I’m pretty pissed man…maybe pissed isn’t the right word but whatever. On Friday I woke up with plenty of time to get to the train for my appointment in Newburyport. I got on the red line and then there were problems. Stuck at Kendall and stuck before MGH stop. I had five minutes to make it from MGH to North Station. I ran as fast as I could but just couldn’t cover that much ground in less than 5 minutes.
I missed the train.
I was going to get a zipcar but I couldn’t afford it. I called up my therapist and let him know that I missed the train. It’s worthwile to put it out there that I had cancelled an appointment two weeks earlier (with 24 hours notice) because of the snow. Fifteen or so minutes later I get a call from him and this is what he says:
John “Not good Aaron, not good. You’re into me for $280 dollars what are you gonna do?”
Aaron “Uhm John I’m going to pay you…”
John (taken aback) “Well I don’t know when I can get you up here again.”
Aaron “No problem. I’m all set.”
At some point I realized that I was being changed for the appointment that I was missing. Oh well I guess that is fair. Although I’m not happy about not knowing what he was charging me for this session.
I’m aware his response was a reaction to me missing the appointment and in his eyes for the second time. What pisses me off the most is that not only do I have to pay for the appointment I also had to listen to his bullshit.

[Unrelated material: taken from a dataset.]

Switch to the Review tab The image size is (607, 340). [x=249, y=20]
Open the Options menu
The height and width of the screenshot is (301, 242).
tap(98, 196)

Anyway the past few days has been a back and forth around me wanting to be an asshole right back. Like put a big fuck you on the check when I send it, or simply not pay the arrogant fucker. But all of my ego-driven thoughts are just ways to distort reality and cause more pain. Yea he was an asshole but I’ll pay him and call it a day. I can do a service to myself by not seeing him anymore.
In all of this my friend said something so crucial the other day. He said “Aaron, don’t give this thing a life of it’s own.”. I definitely do that when things like this come up.
Oh well you live and learn. The good news for me is that I must be living if I’m learning!